Gas a batement systems
The majority of abatement systems deployed in semiconductor manufacturing use heat generated through combustion to destroy noxious compounds in the exhaust gas stream. In the 15 years considered in this discussion, these systems also went through four generations of improvements, beginning at T-4 with the basic thermal processing unit which burned natural gas and used a continuous flow of water to scrub solid and gaseous combustion products from the exhaust stream. T-3 saw the addition of water recirculation, which reduced water consumption by 91% and generated significant savings in both water supply and water treatment costs.
At T-2 a new combustor design increased the destruction and removal efficiency (DRE) of the system while reducing fuel costs by 39%. More inlets for process gases allowed the system to support up to six process tools simultaneously. (Since the gases are not mixed until they reach the combustor there is no requirement for compatibility or sequencing of the exhaust flows.) T-1 and TØ introduced green mode to reduce fuel consumption during idle periods, and automated monitoring and control of numerous system functions to increase system reliability and lengthen maintenance intervals.
Foundry cost modeling
To estimate the aggregate annual savings accruing from the effects of each generation of changes, engineers modeled the vacuum and abatement requirements of a state of the art fab based on the equipment list generated for the green field development of a major new foundry. The facility was designed to start 40,000 wafers per month. The final equipment list included approximately 1,500 vacuum pumps and 260 abatement units, supporting 400 process tools. Table 1 shows the assumptions used for utility and other costs. Figures 1 and 2 show the overall utility costs and process specific utility costs (respectively) for each generation of vacuum pumps. Figures 3 and 4 show the same information for each generation of gas abatement system.

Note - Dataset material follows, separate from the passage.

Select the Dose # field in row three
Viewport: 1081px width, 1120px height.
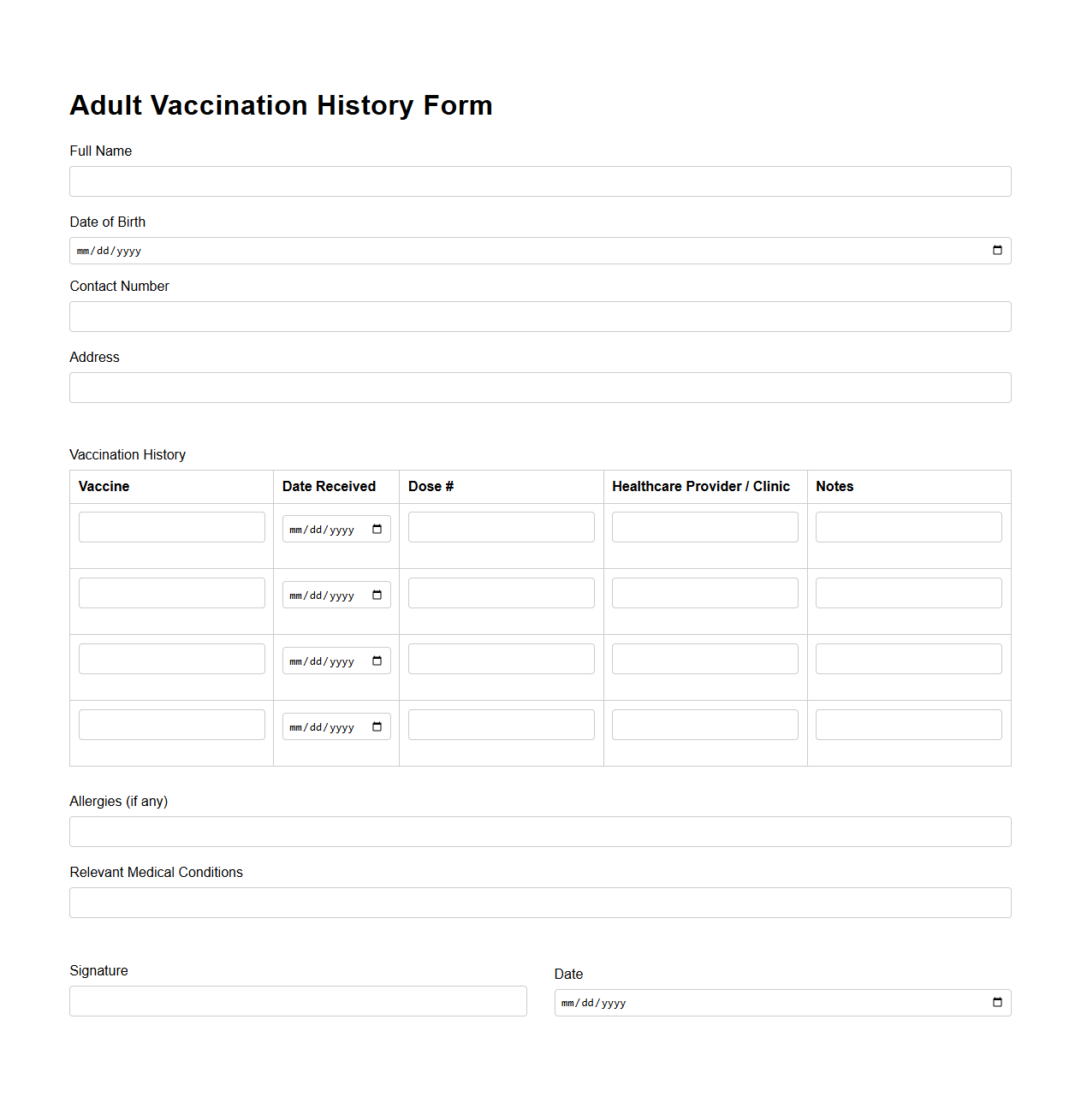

Improving the efficiency of the installed base
Improvements in efficiency are not limited to equipment installed in new facilities. Upgrades to existing vacuum and abatement systems can provide significant utility savings. Figure 5 shows increases in energy efficiency for two different sizes of harsh duty pump, 80 m3/h and 600 m3/h pumping speeds, achieved by upgrading the motors to optimize performance around a tighter input voltage range and targeted operating vacuum level. The upgrades improved efficiency by 10 and 24 percentage points (respectively), and together reduce energy consumption by
570 watts.
Even larger improvements in efficiency, from 30% to 50%, can be achieved by upgrading gas abatement systems to current burner technology. The new burner can be used in most deposition and etch applications, except those using CF4 as a process of cleaning gas. The upgrade can be performed quickly and easily in the field.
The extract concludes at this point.